_RECORDED INFORMATION:_
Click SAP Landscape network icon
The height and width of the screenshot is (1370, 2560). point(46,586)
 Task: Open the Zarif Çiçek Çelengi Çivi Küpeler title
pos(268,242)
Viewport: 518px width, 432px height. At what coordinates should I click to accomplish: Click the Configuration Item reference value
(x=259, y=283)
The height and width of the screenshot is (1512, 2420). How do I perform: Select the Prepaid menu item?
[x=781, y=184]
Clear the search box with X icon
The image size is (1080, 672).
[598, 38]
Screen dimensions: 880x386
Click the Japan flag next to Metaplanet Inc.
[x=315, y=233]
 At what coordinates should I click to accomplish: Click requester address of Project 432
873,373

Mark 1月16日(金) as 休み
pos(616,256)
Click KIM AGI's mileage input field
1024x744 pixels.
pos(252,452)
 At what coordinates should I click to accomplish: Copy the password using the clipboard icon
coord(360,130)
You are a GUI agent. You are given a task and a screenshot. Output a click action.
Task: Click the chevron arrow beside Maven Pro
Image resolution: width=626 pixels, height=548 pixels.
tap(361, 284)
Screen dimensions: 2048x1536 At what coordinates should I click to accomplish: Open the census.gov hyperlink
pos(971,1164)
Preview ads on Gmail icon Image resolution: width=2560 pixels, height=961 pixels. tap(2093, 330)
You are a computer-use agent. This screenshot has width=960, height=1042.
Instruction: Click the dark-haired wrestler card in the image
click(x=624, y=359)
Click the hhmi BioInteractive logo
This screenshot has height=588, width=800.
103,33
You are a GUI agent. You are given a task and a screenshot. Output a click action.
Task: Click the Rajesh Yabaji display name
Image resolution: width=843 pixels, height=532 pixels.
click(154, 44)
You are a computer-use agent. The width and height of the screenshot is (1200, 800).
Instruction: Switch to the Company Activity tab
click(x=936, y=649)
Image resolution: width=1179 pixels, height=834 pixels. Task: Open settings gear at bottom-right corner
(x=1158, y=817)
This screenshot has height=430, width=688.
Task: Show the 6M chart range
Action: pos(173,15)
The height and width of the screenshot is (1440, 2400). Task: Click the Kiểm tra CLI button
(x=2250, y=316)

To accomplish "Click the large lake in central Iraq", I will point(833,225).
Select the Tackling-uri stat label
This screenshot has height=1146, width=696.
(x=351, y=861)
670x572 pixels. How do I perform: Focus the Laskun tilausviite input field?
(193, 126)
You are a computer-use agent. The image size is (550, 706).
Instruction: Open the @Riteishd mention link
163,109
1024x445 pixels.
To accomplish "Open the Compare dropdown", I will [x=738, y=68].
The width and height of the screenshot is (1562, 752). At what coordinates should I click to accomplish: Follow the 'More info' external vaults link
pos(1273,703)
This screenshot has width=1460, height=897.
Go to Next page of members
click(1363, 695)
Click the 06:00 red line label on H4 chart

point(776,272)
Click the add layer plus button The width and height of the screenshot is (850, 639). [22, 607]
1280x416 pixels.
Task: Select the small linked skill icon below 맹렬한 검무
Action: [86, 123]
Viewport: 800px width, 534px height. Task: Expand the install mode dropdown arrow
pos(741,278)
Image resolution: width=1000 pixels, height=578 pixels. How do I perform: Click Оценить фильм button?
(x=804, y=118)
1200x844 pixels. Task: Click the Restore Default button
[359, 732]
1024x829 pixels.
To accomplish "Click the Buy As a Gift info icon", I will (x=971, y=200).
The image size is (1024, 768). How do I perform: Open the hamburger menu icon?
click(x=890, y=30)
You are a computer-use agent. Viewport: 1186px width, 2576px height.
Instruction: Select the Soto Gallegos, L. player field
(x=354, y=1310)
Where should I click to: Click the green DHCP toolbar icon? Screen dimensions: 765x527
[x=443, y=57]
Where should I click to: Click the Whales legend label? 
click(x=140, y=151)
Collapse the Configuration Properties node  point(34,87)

_THE EXERCISE:_ Recast every line of the entries above as a JSON array of strings, one string per line, with blank lines omitted.

_WRITTEN ANSWER:_
[
  "Click SAP Landscape network icon",
  "The height and width of the screenshot is (1370, 2560). point(46,586)",
  " Task: Open the Zarif Çiçek Çelengi Çivi Küpeler title",
  "pos(268,242)",
  "Viewport: 518px width, 432px height. At what coordinates should I click to accomplish: Click the Configuration Item reference value",
  "(x=259, y=283)",
  "The height and width of the screenshot is (1512, 2420). How do I perform: Select the Prepaid menu item?",
  "[x=781, y=184]",
  "Clear the search box with X icon",
  "The image size is (1080, 672).",
  "[598, 38]",
  "Screen dimensions: 880x386",
  "Click the Japan flag next to Metaplanet Inc.",
  "[x=315, y=233]",
  " At what coordinates should I click to accomplish: Click requester address of Project 432",
  "873,373",
  "Mark 1月16日(金) as 休み",
  "pos(616,256)",
  "Click KIM AGI's mileage input field",
  "1024x744 pixels.",
  "pos(252,452)",
  " At what coordinates should I click to accomplish: Copy the password using the clipboard icon",
  "coord(360,130)",
  "You are a GUI agent. You are given a task and a screenshot. Output a click action.",
  "Task: Click the chevron arrow beside Maven Pro",
  "Image resolution: width=626 pixels, height=548 pixels.",
  "tap(361, 284)",
  "Screen dimensions: 2048x1536 At what coordinates should I click to accomplish: Open the census.gov hyperlink",
  "pos(971,1164)",
  "Preview ads on Gmail icon Image resolution: width=2560 pixels, height=961 pixels. tap(2093, 330)",
  "You are a computer-use agent. This screenshot has width=960, height=1042.",
  "Instruction: Click the dark-haired wrestler card in the image",
  "click(x=624, y=359)",
  "Click the hhmi BioInteractive logo",
  "This screenshot has height=588, width=800.",
  "103,33",
  "You are a GUI agent. You are given a task and a screenshot. Output a click action.",
  "Task: Click the Rajesh Yabaji display name",
  "Image resolution: width=843 pixels, height=532 pixels.",
  "click(154, 44)",
  "You are a computer-use agent. The width and height of the screenshot is (1200, 800).",
  "Instruction: Switch to the Company Activity tab",
  "click(x=936, y=649)",
  "Image resolution: width=1179 pixels, height=834 pixels. Task: Open settings gear at bottom-right corner",
  "(x=1158, y=817)",
  "This screenshot has height=430, width=688.",
  "Task: Show the 6M chart range",
  "Action: pos(173,15)",
  "The height and width of the screenshot is (1440, 2400). Task: Click the Kiểm tra CLI button",
  "(x=2250, y=316)",
  "To accomplish \"Click the large lake in central Iraq\", I will point(833,225).",
  "Select the Tackling-uri stat label",
  "This screenshot has height=1146, width=696.",
  "(x=351, y=861)",
  "670x572 pixels. How do I perform: Focus the Laskun tilausviite input field?",
  "(193, 126)",
  "You are a computer-use agent. The image size is (550, 706).",
  "Instruction: Open the @Riteishd mention link",
  "163,109",
  "1024x445 pixels.",
  "To accomplish \"Open the Compare dropdown\", I will [x=738, y=68].",
  "The width and height of the screenshot is (1562, 752). At what coordinates should I click to accomplish: Follow the 'More info' external vaults link",
  "pos(1273,703)",
  "This screenshot has width=1460, height=897.",
  "Go to Next page of members",
  "click(1363, 695)",
  "Click the 06:00 red line label on H4 chart",
  "point(776,272)",
  "Click the add layer plus button The width and height of the screenshot is (850, 639). [22, 607]",
  "1280x416 pixels.",
  "Task: Select the small linked skill icon below 맹렬한 검무",
  "Action: [86, 123]",
  "Viewport: 800px width, 534px height. Task: Expand the install mode dropdown arrow",
  "pos(741,278)",
  "Image resolution: width=1000 pixels, height=578 pixels. How do I perform: Click Оценить фильм button?",
  "(x=804, y=118)",
  "1200x844 pixels. Task: Click the Restore Default button",
  "[359, 732]",
  "1024x829 pixels.",
  "To accomplish \"Click the Buy As a Gift info icon\", I will (x=971, y=200).",
  "The image size is (1024, 768). How do I perform: Open the hamburger menu icon?",
  "click(x=890, y=30)",
  "You are a computer-use agent. Viewport: 1186px width, 2576px height.",
  "Instruction: Select the Soto Gallegos, L. player field",
  "(x=354, y=1310)",
  "Where should I click to: Click the green DHCP toolbar icon? Screen dimensions: 765x527",
  "[x=443, y=57]",
  "Where should I click to: Click the Whales legend label? ",
  "click(x=140, y=151)",
  "Collapse the Configuration Properties node  point(34,87)"
]